→ ABOUT THIS EXERCISE:
Each line below with the word "computer" needs to be copied.

....................

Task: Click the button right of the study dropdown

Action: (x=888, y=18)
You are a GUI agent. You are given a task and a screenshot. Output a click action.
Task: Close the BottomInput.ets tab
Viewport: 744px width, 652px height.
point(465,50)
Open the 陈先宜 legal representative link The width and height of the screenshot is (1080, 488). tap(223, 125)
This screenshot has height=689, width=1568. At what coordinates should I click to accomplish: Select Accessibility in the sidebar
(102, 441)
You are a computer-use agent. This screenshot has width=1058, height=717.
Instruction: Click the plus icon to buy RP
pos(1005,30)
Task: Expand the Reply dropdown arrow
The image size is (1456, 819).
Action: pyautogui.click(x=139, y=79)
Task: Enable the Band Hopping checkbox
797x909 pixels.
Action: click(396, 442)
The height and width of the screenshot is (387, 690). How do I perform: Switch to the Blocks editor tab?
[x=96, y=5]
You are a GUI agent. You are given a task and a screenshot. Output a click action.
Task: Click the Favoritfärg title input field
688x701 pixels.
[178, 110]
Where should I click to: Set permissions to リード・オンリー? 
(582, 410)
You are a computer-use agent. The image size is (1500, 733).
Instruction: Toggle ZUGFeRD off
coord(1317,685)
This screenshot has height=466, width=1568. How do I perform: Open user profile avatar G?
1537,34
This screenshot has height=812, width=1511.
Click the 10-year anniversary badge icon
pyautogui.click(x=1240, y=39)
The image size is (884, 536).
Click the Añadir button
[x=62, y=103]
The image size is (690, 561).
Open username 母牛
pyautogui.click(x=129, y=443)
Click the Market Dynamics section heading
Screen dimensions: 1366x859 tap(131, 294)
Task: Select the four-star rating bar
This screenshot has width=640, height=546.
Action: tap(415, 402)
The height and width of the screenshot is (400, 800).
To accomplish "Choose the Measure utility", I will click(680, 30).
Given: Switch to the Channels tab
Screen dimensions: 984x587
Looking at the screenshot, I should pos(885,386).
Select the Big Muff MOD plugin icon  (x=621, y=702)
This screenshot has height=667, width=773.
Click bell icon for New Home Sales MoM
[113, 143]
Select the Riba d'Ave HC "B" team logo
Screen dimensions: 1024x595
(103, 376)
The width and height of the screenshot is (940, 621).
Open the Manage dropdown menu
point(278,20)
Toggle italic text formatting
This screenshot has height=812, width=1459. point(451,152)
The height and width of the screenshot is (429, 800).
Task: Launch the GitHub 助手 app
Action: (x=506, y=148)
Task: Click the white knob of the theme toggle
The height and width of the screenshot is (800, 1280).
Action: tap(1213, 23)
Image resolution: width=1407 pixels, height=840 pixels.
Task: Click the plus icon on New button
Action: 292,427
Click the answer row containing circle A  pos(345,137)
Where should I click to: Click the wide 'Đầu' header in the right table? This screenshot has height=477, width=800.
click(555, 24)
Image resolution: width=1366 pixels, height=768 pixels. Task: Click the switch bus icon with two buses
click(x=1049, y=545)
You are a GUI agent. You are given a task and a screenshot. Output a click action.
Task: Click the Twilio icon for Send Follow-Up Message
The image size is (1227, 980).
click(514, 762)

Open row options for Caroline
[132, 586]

....................

→ SOLUTION:
You are a computer-use agent. This screenshot has width=1058, height=717.
You are a computer-use agent. The image size is (1500, 733).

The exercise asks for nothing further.